封面拍攝現場的另一邊廂,則是 V 興奮地隨着 Wiz Khalifa 與Snoop Dogg 的〈Young, Wild & Free〉跳舞,硬要拉住當下被髮型與化妝團隊補妝的 Suga 加入。當 J-Hope 完成拍攝時,喇叭正播放 Drake 的〈Hold On, We’re Going Home〉,而他無法抗拒地以假音高歌:「We’re going home!」讓拍攝一度暫停。場面雖然失控,但聽到巨星在幾步之外放聲高歌,感覺依舊震撼。
與 BTS 合作〈Butter〉混音版、並與RM合作單曲〈Neva Play〉 的 Megan Thee Stallion 分享道:「他們彼此之間有着堅實的連結,而且會真誠地溝通,很少見到這樣謙遜、充滿愛與團隊精神的組合,那是一種很特別的關係。」
Coldplay 主唱 Chris Martin 曾與 BTS 合作冠軍單曲〈My Universe〉,「對 BTS 七個人的感覺如何?」他分享:「從我與他們相處來看,成為巨星的行程與經歷,反倒讓他們的關係變得更緊密了。

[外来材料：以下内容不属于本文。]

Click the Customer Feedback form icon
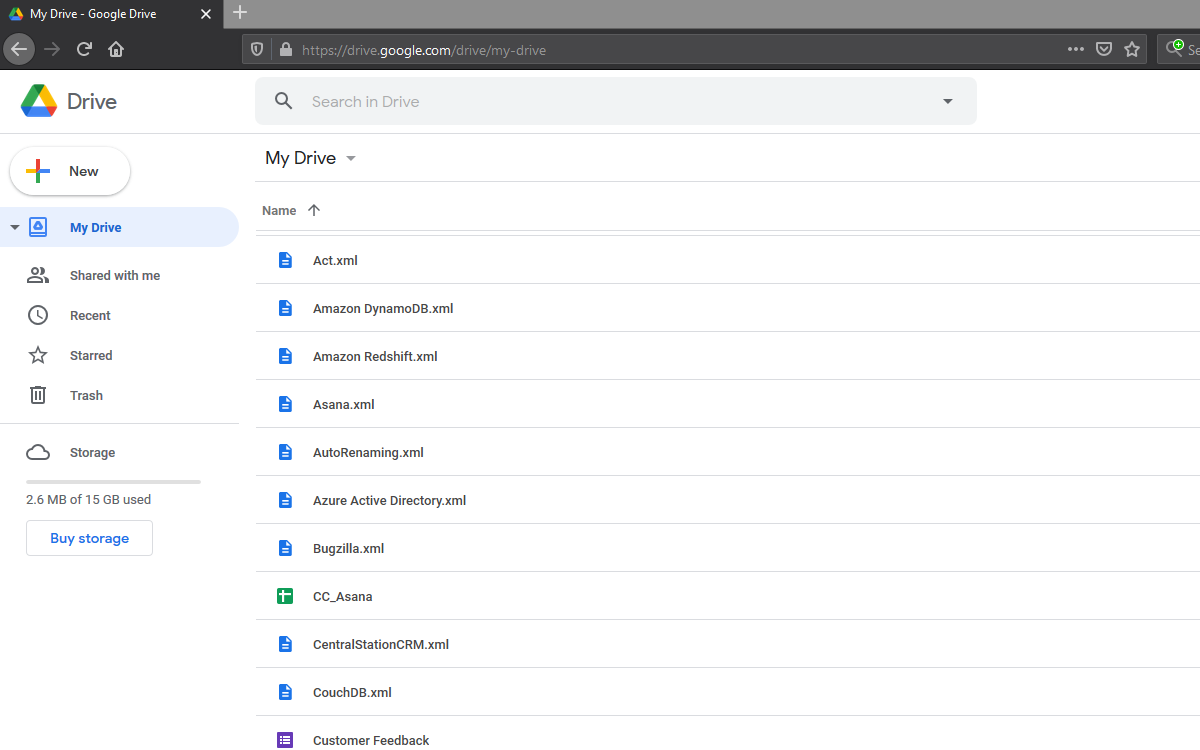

我很高興看到他們互相支持對方,私下關係也很親密無間,對自己的角色與責任也很清楚,互相配合得很好……他們之間的愛是真實的,在競爭如此激烈、高壓的環境中依然有愛。」
「某種程度上,就像你無法真正理解音樂的神奇之處,我想對樂團也是如此。」Martin 續說,「這就是為甚麼我們有時愛上樂團的原因:我們其實無法解釋清楚。為何這個七人團體帶來的影響力能超越獨立個體?除了他們極度努力、善待彼此、熱愛自己做的事之外,還有一種我無法解釋的魔力。」

「當我們喜歡某類音樂時, 我們常常會互相推薦給對方, 所以會同時愛上一樣的音樂。」—J-Hope
在所有關於回歸的討論中,最容易被大眾忽略的是,過去幾年 BTS 成員經歷了大多數名人從沒經歷過的事——他們短暫地變成普通人一樣生活。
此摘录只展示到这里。